Kim leva as mãos à cabeça, entristecida.
- Isso... o quê? - arqueio as sobrancelhas.
- Você não sabe? É sério mesmo que não sabe, quer dizer, você é filha dos Presidentes da U.M. e não sabe?
Dou de ombros, não querendo imaginar o que seja a bomba da vez.
- Claro que não sei, Kim.
Kim arregala os olhos puxados e se debruça na mesa, esticando o pescoço até que a sua boca chegue bem perto da minha orelha. Então, como se tivesse medo de ser ouvida, ela sussurra rapidamente:
- Ontem à noite um grupo de Gangsteres atacou a U.M., e outro invadiu a mansão do Maior.

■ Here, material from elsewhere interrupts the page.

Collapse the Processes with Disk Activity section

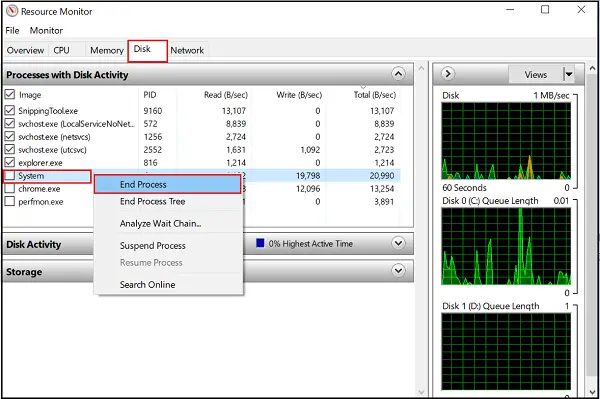(398, 73)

Ela se afasta olhando de um lado para o outro, atenta ao fato de que ninguém tenha nos ouvido. E eu fico em silêncio com medo de toda verdade implícita em suas palavras. Fico ereta na cadeira, demonstrando o pouco efeito que as palavras causaram.
- E você sabe o motivo que os levou a fazer essa loucura? - pergunto a fim de saber mais.
Kim abre um de seus livros gigantes, folheando incansavelmente, mas sem destino aparente. Ela não ergue o olhar para mim quando diz:
- Meu pai me disse que acha que os Gangsteres estão apavorados com o sumiço de seu líder o...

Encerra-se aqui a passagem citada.